Но, по сравнению с третьим случаем, все это мелочь, такие случаи со многими бывали. Клянусь, до сих пор поверить не могу, что это было, было со мной... После этого самого третьего случая, я монаха и вспомнил. В общем, слушай. Через неделю после обрушения рассечки спускался я с мелкашкой с Тагобикуля — второго нашего разведочного участка. Шел по узенькому и обрывистому водораздельчику и сурков высматривал (шкурка у них больно хороша — рыжая, густая, на шапку самое то, да и мясом побаловаться хотелось, не тушенкой). Увидел одного, с ходу вдарил, но в голову не попал, в бок. Сурок закрутился у самого обрыва, а я, дурак, с мыслью одной: “Упадет, гад, в пропасть!” бросился к нему, как к самородку. Подбежал, когда он уже в обрыв сваливался, попытался схватить, но оступился и полетел вслед, вниз головой полетел, вниз головой, в которой было только три слова, три горькой горчицей вымазанных слова: «Все! Нет вариантов!»

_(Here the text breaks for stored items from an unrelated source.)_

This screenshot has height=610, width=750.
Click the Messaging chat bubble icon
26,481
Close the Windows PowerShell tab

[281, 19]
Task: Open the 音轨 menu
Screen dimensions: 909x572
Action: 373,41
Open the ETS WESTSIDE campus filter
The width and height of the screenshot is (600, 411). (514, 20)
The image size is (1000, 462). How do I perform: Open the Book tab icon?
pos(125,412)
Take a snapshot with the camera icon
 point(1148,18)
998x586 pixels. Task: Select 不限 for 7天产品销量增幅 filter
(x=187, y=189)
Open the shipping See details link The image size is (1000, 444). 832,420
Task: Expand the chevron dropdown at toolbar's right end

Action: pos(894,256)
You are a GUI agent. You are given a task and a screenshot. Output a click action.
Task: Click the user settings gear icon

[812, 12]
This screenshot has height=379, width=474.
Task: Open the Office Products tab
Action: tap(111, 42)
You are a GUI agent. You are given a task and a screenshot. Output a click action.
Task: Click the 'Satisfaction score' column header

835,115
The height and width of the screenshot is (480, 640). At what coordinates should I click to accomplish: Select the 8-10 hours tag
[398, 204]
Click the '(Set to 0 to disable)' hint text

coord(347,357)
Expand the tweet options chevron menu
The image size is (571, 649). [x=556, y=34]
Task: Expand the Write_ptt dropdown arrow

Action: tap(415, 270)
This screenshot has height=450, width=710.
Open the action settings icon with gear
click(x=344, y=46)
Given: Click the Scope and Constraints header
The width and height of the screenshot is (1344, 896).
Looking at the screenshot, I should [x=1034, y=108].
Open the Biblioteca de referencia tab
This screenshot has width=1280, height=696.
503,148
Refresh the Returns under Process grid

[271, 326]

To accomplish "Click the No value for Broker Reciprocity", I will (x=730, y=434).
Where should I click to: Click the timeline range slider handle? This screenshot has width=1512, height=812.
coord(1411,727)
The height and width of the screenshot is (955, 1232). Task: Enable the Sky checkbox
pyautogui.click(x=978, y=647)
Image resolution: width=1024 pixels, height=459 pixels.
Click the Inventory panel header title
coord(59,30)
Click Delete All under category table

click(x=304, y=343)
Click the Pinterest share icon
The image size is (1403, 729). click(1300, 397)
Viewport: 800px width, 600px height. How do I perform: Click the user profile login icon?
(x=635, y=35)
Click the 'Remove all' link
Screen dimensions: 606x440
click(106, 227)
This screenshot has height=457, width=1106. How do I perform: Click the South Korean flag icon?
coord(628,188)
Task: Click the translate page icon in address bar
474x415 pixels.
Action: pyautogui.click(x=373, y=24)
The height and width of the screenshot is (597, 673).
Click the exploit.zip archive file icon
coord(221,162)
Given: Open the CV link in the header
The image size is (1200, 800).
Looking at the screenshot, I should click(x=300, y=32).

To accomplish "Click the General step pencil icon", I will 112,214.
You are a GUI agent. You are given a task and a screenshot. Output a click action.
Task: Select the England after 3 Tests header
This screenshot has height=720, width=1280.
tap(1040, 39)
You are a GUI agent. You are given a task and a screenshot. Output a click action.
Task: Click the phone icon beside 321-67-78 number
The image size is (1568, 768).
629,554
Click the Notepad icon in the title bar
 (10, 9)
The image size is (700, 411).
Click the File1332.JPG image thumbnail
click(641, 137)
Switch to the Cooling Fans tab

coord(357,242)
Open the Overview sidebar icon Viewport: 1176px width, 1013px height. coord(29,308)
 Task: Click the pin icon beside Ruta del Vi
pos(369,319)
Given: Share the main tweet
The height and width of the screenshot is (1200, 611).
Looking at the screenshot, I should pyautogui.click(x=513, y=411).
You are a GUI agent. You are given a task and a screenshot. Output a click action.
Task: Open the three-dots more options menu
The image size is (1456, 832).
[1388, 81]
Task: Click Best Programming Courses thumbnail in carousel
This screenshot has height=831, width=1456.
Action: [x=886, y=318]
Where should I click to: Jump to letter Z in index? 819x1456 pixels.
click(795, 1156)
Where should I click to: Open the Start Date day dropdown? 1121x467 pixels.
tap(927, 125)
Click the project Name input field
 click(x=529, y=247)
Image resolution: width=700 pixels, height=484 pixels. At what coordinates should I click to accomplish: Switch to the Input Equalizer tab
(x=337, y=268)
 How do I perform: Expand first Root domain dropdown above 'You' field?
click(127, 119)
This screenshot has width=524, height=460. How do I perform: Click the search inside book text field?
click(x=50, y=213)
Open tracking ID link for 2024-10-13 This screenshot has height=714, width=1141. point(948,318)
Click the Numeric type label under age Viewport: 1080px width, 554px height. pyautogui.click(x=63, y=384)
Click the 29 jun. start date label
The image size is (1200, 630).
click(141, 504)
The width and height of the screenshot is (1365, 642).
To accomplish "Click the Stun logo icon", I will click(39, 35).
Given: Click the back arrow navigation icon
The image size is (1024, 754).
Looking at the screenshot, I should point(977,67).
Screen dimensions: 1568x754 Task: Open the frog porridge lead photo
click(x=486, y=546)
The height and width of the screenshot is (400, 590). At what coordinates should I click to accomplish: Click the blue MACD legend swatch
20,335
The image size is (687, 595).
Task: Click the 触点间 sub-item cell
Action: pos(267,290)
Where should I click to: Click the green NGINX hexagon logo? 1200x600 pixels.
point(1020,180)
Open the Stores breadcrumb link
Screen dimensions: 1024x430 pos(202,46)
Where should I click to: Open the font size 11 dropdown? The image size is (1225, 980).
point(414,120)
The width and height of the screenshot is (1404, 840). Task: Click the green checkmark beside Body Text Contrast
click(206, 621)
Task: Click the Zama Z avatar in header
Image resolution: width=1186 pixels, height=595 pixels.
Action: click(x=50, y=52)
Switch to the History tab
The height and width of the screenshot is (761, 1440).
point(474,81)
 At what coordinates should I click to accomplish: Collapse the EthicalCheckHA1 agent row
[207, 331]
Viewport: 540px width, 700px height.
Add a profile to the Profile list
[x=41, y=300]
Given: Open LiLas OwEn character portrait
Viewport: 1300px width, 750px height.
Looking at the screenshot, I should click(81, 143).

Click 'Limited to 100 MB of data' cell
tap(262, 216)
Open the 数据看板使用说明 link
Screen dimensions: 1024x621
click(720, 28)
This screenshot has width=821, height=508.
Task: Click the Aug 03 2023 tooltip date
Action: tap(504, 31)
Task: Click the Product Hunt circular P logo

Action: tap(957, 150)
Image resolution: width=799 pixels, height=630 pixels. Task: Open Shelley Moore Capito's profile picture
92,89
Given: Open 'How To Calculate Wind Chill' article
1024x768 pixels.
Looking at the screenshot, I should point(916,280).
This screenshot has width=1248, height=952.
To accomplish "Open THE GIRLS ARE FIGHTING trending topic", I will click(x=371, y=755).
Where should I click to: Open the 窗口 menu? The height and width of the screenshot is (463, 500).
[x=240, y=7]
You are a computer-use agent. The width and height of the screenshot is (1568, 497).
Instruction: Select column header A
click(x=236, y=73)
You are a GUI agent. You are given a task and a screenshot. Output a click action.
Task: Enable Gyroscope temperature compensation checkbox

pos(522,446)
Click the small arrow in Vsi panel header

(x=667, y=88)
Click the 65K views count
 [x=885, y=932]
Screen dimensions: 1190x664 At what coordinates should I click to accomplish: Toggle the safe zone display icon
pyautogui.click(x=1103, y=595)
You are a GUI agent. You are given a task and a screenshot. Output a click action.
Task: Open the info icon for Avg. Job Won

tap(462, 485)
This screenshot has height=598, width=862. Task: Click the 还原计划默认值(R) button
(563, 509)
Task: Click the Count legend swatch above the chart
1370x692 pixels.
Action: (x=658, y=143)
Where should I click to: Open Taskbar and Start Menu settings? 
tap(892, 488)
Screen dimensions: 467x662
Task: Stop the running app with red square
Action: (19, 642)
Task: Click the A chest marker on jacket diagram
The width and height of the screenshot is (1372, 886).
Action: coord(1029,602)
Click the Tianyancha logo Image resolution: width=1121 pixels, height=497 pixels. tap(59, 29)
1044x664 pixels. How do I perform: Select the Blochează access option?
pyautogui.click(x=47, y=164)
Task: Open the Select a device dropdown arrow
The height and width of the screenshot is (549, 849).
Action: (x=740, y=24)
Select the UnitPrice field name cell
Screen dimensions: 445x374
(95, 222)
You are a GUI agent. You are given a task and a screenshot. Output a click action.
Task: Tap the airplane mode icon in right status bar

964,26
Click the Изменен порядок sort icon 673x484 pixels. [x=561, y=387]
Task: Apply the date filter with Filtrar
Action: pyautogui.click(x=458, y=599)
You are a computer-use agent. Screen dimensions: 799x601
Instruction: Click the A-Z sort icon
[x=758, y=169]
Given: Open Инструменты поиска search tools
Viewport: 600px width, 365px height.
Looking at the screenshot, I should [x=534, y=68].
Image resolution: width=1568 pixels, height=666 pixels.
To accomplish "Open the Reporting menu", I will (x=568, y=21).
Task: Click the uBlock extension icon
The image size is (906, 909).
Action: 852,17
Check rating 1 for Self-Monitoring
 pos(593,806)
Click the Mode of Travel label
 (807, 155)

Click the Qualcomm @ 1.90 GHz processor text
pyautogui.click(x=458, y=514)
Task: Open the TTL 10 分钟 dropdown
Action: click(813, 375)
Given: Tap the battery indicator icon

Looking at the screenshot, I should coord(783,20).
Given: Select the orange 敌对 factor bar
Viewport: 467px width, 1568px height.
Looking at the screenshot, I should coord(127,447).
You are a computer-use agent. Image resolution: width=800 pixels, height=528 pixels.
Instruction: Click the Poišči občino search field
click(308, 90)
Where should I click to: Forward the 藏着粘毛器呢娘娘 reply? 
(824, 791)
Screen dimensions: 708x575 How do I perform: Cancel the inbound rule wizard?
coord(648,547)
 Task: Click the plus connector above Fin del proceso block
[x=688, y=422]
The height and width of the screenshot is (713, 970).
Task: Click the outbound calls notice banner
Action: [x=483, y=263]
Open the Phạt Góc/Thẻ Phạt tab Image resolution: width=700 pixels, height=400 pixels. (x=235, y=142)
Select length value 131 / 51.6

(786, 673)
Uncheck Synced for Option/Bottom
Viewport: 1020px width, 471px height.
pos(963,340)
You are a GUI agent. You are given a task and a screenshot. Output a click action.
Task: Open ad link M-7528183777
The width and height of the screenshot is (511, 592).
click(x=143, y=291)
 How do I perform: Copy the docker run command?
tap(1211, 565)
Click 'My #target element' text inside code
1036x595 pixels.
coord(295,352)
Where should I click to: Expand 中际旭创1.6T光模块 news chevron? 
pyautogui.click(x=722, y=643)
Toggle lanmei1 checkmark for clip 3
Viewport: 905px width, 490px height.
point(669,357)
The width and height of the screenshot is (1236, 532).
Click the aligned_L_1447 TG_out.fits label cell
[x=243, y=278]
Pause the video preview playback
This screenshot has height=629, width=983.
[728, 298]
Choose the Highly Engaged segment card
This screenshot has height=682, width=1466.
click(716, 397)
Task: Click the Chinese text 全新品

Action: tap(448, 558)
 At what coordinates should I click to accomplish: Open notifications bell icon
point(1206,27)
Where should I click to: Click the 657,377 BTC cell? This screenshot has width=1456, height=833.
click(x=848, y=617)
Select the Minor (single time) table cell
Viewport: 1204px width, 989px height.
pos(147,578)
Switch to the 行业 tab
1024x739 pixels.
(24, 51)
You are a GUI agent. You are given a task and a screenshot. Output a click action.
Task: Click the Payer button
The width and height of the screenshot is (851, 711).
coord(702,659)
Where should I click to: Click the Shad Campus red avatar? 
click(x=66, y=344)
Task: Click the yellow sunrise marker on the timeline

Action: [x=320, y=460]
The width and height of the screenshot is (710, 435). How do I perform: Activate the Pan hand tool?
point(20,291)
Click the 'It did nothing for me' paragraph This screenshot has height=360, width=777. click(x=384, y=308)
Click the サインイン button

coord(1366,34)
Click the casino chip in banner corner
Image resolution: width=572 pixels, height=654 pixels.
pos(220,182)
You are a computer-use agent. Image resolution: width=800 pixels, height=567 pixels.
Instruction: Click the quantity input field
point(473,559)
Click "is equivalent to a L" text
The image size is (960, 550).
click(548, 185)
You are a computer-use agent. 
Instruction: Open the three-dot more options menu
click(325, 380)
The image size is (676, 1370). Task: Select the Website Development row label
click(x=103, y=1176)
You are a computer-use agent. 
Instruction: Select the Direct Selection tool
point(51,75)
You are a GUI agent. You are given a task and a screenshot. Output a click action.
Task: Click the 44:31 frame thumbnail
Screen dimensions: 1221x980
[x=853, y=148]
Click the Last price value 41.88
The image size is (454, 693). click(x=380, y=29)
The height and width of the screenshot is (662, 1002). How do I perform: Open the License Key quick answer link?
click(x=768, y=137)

Представляешь — вниз головой в двадцатиметровый обрыв! И, естественно, без всяких там висячих деревьев и кустов, которые в приключенческих фильмах каскадеров спасают…
Олег смотрел скептически. «Опять свалился. Сначала с дерева к волкам, а теперь в бездонную пропасть».
— Но я не погиб и даже не покалечился, — горько усмехнулся Смирнов. — Случилось чудо, о котором я тебе говорил: через три, нет, вру, через два с половиной метра свободного полета я ударился обеими руками о небольшой карниз, они, руки сами по себе оттолкнулись, и я, сделав в падении сальто в воздухе, твердо стал на ноги на следующем карнизе, располагавшемся в двух метрах ниже! Карнизе шириной всего пятнадцать сантиметров! Это было невероятно, тем более за всю свою жизнь я не сделал ни одного сознательного сальто, конституция, понимаешь, не та, сам видишь мою комплекцию.
До сих пор не могу в это поверить! Кто-то другой, не я, владел моим телом, кто-то другой перевернул в полете мое тело, перевернул как ребенок, изображая падение скалолаза, перевернул бы изображающую его куклу. Осознав это постороннее воздействие, я вспомнил случай в штреке, ну, когда чемодан на меня упал. Вспомнил и увидел его совсем по-другому. Вернее, детали вспомнил. Не компас меня спас, а какая-то сила, толкнувшая меня к нему. Я чувствовал эту силу всеми фибрами души, телом чувствовал, она оживляла темноту штрека, как кислород оживляет воздух. Я был в ней, как плод в матери. Она же была и в той рассечке, которая позже обвалилась. Это она меня вытолкнула, родила, можно сказать.
Короче после этого полета в пропасть я кое-как поднялся на тропу — пришлось понервничать, очень уж круто было, — и в лагерь пошел. И всю дорогу только о чудесном своем спасении и думал. Представь мои мысли. Представь, что тебе предоставили верные доказательства твоего бессмертия, доказательство того, что жизнь твоя бережно опекается. Я, от охватившей меня эйфории, с ума стронулся и чуть напрямую не двинулся, напрямую через обрыв стометровый, для проверки своей бессмертности, значит… Если бы не страх, оставшийся от обычного человечека, то точно бы полез. А на следующее утро вспомнил этот случай, до мельчайших подробностей вспомнил и решил, что не было этого, потому что не могло быть такого… Но в столовой за завтраком наш техник-геолог Федя Муборакшоев, сказал, что с соседнего хребтика видел мое падение, он там разведочную канаву документировал… Вот такие дела.